Wednesday 30th August
I know that it is the silly season for news, with Parliament on an extended Summer Break, and even the Trumpster relatively quiet after his recent diatribes. Hurricane Harvey is ploughing a furrow through Texas and Louisiana, and yet the climate change deniers will not blink an eye as we see images of people being rescued from rooftops and cars upturned. Mind you there has been scant reporting of the even worse devastation in India and Bangla-Desh – such is our Western view.
But there has been a little movement on Europe or the Great Brex-shit Nonsense. The Government has published a handful of ‘papers’, supposedly outlining their negotiating position in more detail. I haven’t read them, but most commentators agree that there is still too little flesh on the bones and they are more like wish-lists than serious statements. We still have no idea what sort of eventual trading relationship we will get in just 19 months time, although it has now been conceded that some sort of ‘transitional’ arrangement will have to be in place – but again we are no clearer on exactly what either this or the eventual deal will look like. Meanwhile Labour has at last come down off the fence. It sort-of worked during the election to say that Labour agreed with the Referendum result and that that would mean an end to the Single Market and free movement, but without committiing to any particular future deal. Except just like the Government Labour wanted the ‘best possible deal for jobs and trade’. Well, now they have stated that they are committed to a continuation of the Single Markey for a period maybe lasting up to four years.

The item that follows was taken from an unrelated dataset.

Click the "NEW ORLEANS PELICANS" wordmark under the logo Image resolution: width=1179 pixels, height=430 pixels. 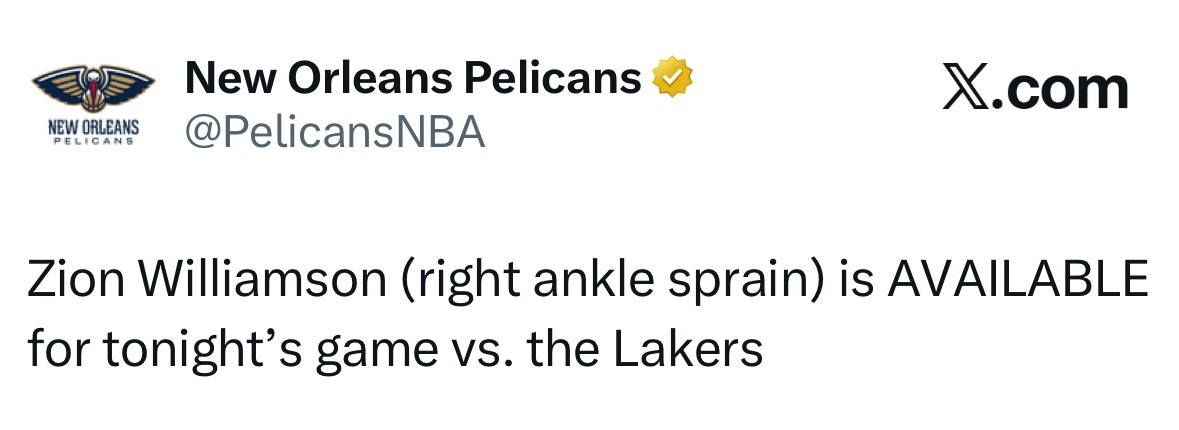[x=92, y=135]
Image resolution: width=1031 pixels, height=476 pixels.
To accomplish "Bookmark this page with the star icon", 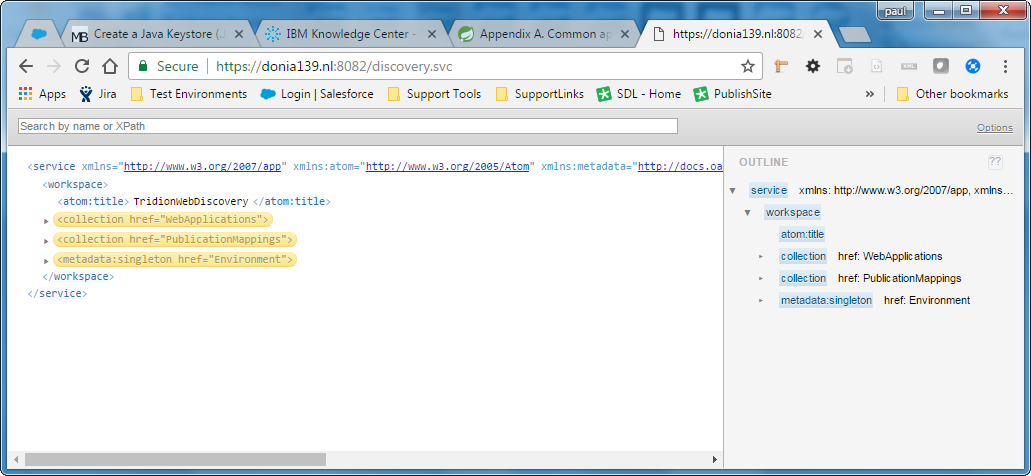I will click(747, 67).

So, slowly things are beginning to coalesce into a slightly softer Brexit. At least we have heard no more talk of ‘No Deal is better than a bad deal’. It looks as if we will have a ‘transitional period of between 2 and 4 years, during which I suspect that a proper trade deal will be negotiated. But unless we buckle and agree to being in the Single Market but not actually the EU, which I still doubt – there is no way we will get such an advantageous deal as we now have. And I suspect we will still be part of the customs union for several years to come – it is just too messy if not.
Meanwhile, Michel Barnier, the chief EU negotiator is complaining that the Government has still not made sufficient progress on the rights of citizens (which I would have thought was the easiest thing to achieve) or the border with Northern Ireland and Gibraltar, and of course the ‘Divorce Bill’ – or more correctly our agreed budget contributions up to 2020, and in a few cases beyond that.
Of course – anything might still happen. And when parliament re-convenes the hastily renamed bill to convert EU legislation into our law will begin. Expect a few rows and votes going this way or that. But none of us should forget – the clock is ticking….tick tock.